Todavía quiso Abasolo eludir el compromiso. Se encaró con Hidalgo, y le espetó: “Yo no acompaño a vuestra merced; vuestra merced ve mis circunstancias, cuáles son”. Abasolo tenía mujer, madre e hijo y una fortuna considerable, tenía mucho que perder. Pero Miguel Hidalgo no estaba para vacilaciones:
“Vuestra merced está tan perdido como nosotros y así no hay más que seguir, porque no se encuentra seguridad sino en medio de las armas”. No le dio más opciones al temeroso capitán. Abasolo aseguró después, que no tuvo fuerzas para oponerse a la voluntad del cura de Dolores.
EL NACIENTE EJÉRCITO
Todos esos intentos de Abasolo por eludir la responsabilidad ocurrirían en los momentos de derrota. La mañana del 16 de septiembre de 1810, si no se sumó con presteza al movimiento, tampoco se opuso ni se resistió a facilitar la incautación de recursos.
Apareció un caballero, Luis Gutiérrez, con 200 hombres a caballo. A ellos les encargaron custodiar a los presos europeos. Allende, en aquellos momentos, recibió el encargo de dar orden y disciplina a quienes se unieran a la insurrección. Poco a poco, se empezaba a formar el círculo de mando de aquella primera insurgencia: los señores Miguel y Crescencio Rivascacho, Dionisio Rodríguez, Julián Zamudio, un sargento Montesuma (sic) al que apodaban El Gato, un médico o “profesor de medicina” llamado José Aguirre, y algunos más.

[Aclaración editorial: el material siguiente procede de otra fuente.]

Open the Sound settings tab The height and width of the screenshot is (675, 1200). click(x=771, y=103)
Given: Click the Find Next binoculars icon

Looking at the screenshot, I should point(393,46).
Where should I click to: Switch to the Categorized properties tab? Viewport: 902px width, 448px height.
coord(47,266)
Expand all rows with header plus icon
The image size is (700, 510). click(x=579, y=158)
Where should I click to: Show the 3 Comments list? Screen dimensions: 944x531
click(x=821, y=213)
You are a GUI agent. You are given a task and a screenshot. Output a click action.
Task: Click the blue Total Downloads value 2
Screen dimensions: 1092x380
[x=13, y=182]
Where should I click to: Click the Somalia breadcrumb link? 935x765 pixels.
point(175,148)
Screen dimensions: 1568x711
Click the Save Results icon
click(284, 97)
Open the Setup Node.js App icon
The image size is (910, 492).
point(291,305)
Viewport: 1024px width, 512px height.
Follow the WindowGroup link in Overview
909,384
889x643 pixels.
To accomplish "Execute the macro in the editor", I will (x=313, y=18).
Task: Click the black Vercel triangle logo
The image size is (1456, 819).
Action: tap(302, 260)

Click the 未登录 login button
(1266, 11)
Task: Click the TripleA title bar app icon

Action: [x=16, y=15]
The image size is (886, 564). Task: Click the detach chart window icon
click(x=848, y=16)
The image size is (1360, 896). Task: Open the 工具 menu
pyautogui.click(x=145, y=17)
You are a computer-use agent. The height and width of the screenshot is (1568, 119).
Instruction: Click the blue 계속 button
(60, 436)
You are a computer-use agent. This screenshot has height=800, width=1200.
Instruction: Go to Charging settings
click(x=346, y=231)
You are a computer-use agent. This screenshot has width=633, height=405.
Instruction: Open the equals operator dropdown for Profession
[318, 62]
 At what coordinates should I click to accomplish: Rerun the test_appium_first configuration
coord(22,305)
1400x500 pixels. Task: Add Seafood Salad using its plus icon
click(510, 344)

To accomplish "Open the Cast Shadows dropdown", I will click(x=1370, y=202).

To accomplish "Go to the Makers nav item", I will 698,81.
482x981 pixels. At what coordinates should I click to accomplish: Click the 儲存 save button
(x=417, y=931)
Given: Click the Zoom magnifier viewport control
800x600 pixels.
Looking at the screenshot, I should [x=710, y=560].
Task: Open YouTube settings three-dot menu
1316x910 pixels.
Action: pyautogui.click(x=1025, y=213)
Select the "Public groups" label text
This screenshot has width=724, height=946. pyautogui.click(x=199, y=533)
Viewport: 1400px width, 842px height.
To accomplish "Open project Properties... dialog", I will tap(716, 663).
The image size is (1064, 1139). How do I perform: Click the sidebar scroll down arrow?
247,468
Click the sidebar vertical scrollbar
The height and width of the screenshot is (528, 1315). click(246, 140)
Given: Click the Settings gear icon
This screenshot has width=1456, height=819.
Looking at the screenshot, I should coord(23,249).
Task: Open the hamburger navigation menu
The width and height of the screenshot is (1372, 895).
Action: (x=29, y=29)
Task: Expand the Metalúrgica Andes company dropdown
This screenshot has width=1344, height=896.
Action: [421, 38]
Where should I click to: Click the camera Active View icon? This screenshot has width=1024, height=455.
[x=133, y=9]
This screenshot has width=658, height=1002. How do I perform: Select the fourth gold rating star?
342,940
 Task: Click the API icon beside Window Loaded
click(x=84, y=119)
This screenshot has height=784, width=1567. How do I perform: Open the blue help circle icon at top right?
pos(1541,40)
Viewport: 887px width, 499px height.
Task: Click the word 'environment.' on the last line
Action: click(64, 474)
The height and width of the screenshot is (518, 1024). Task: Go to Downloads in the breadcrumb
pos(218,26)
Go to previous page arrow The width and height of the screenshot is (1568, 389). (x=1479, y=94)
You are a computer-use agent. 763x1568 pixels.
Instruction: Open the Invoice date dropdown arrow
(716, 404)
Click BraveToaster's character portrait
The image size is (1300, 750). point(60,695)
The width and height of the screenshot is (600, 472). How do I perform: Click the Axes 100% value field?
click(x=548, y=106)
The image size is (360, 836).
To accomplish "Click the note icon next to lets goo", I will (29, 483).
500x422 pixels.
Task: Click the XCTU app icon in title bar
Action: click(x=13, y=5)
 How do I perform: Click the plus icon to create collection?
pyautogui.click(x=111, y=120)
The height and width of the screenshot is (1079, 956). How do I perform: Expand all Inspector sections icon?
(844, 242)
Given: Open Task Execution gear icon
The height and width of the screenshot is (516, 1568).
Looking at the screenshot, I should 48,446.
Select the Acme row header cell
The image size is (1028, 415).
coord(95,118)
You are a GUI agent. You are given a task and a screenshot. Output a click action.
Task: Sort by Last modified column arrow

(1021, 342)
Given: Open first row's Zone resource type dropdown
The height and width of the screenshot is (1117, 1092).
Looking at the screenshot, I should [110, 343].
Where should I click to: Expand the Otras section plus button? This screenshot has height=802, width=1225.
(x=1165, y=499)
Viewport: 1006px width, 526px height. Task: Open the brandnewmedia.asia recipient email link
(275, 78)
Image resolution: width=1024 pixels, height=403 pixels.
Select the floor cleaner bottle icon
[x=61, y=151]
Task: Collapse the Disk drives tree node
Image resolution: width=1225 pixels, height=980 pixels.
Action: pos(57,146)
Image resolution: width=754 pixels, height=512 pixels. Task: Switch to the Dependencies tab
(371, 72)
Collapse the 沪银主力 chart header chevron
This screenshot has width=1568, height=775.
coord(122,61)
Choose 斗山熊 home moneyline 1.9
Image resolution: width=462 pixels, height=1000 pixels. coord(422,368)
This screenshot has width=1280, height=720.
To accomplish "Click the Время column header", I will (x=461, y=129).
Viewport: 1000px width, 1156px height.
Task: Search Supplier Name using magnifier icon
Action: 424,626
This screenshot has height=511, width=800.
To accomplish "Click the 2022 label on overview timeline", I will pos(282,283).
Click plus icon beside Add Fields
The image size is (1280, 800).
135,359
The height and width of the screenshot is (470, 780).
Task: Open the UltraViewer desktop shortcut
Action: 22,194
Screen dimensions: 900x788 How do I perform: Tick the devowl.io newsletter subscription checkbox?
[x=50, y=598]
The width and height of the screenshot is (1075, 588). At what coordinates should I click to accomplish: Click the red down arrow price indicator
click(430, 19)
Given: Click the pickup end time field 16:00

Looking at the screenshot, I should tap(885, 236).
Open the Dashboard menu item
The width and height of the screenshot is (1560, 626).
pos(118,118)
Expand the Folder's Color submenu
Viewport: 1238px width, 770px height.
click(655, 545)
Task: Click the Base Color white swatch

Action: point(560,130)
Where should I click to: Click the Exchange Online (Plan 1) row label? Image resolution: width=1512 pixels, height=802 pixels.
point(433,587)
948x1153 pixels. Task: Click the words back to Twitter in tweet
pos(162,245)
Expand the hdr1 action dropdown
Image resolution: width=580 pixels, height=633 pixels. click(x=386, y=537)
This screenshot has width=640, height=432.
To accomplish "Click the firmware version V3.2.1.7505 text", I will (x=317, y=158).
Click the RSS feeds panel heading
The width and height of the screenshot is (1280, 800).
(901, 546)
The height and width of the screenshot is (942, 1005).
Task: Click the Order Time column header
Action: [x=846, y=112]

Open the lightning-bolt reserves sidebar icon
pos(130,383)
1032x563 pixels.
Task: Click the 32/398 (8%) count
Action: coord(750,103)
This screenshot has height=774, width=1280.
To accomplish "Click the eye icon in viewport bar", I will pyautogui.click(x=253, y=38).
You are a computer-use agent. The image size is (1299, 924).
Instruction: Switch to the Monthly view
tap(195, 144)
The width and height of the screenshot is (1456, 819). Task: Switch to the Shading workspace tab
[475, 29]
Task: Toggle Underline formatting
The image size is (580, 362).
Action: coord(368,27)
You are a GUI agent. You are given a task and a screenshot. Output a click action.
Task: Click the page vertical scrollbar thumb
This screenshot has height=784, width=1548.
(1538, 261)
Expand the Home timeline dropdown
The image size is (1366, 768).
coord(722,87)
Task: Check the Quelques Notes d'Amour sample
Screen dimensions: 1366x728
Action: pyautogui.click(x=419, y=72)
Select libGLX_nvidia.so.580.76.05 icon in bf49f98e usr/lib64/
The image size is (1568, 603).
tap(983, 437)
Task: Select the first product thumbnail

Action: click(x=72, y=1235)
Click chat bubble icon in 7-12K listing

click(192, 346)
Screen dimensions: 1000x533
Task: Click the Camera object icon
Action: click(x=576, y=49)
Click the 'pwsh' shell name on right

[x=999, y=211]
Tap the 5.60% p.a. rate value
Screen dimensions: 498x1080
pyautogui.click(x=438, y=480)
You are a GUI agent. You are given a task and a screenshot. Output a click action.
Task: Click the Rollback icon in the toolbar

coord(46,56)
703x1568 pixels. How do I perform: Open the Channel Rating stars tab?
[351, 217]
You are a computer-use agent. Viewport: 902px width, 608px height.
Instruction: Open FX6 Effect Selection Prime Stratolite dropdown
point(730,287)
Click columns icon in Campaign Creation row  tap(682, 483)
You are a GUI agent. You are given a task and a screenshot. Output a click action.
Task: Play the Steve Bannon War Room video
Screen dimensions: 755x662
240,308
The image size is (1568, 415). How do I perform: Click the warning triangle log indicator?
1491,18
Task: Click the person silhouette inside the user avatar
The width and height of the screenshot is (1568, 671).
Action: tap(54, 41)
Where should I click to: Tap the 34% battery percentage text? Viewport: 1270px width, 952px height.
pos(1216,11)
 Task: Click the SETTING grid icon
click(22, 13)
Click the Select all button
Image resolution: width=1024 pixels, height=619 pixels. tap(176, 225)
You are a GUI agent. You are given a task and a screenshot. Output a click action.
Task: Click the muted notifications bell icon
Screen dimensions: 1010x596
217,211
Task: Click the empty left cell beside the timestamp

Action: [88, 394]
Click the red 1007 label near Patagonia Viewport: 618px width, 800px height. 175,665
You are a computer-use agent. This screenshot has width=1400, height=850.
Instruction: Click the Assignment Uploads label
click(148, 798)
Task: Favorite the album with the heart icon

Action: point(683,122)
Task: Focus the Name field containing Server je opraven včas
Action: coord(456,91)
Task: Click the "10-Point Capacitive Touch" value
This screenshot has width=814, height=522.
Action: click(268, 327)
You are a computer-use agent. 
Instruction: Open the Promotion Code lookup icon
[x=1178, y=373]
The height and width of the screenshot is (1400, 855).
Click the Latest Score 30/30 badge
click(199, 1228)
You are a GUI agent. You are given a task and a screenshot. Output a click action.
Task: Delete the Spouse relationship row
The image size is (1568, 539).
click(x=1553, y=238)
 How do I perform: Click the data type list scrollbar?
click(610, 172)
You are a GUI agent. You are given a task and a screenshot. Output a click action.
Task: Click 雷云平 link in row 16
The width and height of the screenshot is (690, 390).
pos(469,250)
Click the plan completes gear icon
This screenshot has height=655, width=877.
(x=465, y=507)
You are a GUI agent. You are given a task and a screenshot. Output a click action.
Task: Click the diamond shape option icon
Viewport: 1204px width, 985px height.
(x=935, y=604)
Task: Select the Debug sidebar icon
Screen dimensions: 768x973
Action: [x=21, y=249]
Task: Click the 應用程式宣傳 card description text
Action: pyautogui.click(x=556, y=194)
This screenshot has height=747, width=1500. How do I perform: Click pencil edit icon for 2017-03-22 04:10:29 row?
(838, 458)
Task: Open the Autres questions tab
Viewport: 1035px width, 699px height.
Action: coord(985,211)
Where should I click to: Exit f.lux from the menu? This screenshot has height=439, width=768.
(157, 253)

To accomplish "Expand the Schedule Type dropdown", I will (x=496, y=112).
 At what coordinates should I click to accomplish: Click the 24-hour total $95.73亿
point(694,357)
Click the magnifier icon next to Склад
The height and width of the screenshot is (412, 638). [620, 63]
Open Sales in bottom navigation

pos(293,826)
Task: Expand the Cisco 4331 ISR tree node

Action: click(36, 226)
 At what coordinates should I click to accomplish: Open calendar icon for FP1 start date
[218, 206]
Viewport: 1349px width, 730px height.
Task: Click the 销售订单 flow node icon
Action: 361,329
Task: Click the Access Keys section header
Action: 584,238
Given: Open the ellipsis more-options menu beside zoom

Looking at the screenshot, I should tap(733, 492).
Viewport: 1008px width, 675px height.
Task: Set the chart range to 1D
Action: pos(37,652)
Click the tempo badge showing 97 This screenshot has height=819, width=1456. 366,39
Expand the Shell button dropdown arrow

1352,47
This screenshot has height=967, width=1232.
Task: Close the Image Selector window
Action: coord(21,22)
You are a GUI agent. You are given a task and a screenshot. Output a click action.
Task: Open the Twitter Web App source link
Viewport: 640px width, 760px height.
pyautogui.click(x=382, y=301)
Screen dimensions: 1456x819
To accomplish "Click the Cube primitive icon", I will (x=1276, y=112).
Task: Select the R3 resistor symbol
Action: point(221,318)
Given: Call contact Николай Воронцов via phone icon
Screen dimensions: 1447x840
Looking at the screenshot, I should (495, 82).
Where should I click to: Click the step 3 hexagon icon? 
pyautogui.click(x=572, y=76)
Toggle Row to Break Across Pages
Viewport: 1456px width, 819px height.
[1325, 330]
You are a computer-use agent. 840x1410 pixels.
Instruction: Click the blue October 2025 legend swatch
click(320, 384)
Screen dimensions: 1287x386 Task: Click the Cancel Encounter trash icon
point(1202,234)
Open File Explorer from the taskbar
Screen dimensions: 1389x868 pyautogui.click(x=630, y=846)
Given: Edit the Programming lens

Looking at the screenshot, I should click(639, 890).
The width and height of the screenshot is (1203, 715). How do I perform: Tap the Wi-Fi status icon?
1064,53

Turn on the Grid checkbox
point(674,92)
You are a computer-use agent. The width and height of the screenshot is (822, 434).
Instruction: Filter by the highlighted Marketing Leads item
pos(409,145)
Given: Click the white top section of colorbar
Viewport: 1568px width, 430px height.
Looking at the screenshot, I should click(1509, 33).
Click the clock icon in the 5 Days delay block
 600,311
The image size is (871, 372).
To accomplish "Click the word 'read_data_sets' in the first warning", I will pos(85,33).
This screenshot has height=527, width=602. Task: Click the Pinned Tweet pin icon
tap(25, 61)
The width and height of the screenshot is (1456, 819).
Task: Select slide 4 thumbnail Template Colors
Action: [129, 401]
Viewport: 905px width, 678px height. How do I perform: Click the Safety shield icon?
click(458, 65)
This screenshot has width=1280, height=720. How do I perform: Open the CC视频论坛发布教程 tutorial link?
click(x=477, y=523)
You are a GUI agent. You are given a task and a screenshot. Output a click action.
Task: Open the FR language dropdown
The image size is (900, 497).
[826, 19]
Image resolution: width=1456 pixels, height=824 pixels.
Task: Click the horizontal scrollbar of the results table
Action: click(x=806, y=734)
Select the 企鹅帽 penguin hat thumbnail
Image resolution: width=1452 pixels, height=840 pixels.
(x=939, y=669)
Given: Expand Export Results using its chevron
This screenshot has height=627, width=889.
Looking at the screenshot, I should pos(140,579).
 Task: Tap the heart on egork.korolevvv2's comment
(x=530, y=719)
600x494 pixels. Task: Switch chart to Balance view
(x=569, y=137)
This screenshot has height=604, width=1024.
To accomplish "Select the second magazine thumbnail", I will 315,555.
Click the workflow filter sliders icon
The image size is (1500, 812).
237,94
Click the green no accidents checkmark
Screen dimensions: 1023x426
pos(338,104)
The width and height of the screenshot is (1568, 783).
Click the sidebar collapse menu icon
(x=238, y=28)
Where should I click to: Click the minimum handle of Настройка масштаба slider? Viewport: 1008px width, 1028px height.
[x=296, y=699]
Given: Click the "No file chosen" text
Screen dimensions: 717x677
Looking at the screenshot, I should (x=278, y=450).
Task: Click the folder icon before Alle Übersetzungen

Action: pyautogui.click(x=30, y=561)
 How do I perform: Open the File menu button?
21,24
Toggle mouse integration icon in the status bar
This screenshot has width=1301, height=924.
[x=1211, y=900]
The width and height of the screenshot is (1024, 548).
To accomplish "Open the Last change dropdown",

De los locales de la alfarería y la sedería surgieron más armas ocultas: lanzas, machetes, cuchillos de monte. A los indígenas se les proveyó de hondas. Las armas que les arrebataron a los españoles también se repartieron.
Con algo de trabajo se organizaron las primeras compañías de aquellos a quienes llamarían “insurgentes”. Dieron las diez de la mañana, y Miguel Hidalgo montó en su caballo y salió a la calle: se encontró con unos cinco mil hombres, calculó Pedro García, dispuestos a echarse a los caminos a una señal del cura.
Aún hizo una pausa Miguel Hidalgo: mandó llamar a los alfareros, a los que cuidaban de la cría de gusano de seda, a los encargados de la cría de abejas y a los que cultivaban lino, todos ellos hombres que tenían oficio y sustento por las iniciativas industriosas del señor cura. A ellos no les dijo que se fueran con él; les encargó, eso sí, que cuidaran mucho lo que tenían a su cargo. A tres en particular, Pedro José Sotelo, Manuel Morales y Francisco Barreto, les envió a cobrar algunas deudas pendientes, para entregar la ganancia a doña Vicenta, su hermana, y después alcanzarlo, porque los necesitaba para que ayudaran a su hermano, don Mariano, en la complicada tarea de administrar los recursos del nuevo ejército.
Los que se quedaban, conmovidos, se echaron a llorar. Hidalgo los abrazó y consoló; les aseguró que se volverían a ver muy pronto. Sólo entonces, se dispuso la marcha de los rebeldes.
“Era digno de verse”, escribió en su vejez Pedro García. “al señor Hidalgo solo, a caballo, en medio de aquel gentío que lo veía con tanto respeto y aprecio. Salieron de Dolores. Al cruzar el río, los indígenas llenaron sus morrales de piedras para las hondas. Otros andaban procurándose un arma, la que fuera, para seguir al padre Hidalgo.
Esa multitud creciente, bulliciosa, no tan ordenada como soñara Ignacio Allende, hizo un alto en la hacienda de la Erre, donde consiguieron aperos de labranza que sirvieran como armas. Antes de entrar a San Miguel el Grande, Hidalgo se detuvo en el santuario de Atotonilco, donde tomó el gran estandarte de la Virgen de Guadalupe para hacer de ella la gran patrona de la rebelión.
El párroco de Dolores siguió su camino. Nunca volvió a su curato. Ni por un instante se le ocurrió retornar y recuperar su vida anterior. Estaba ya en el centro de un torbellino que arrasaba todo a su paso y que fue el principio del fin del mundo virreinal novohispano.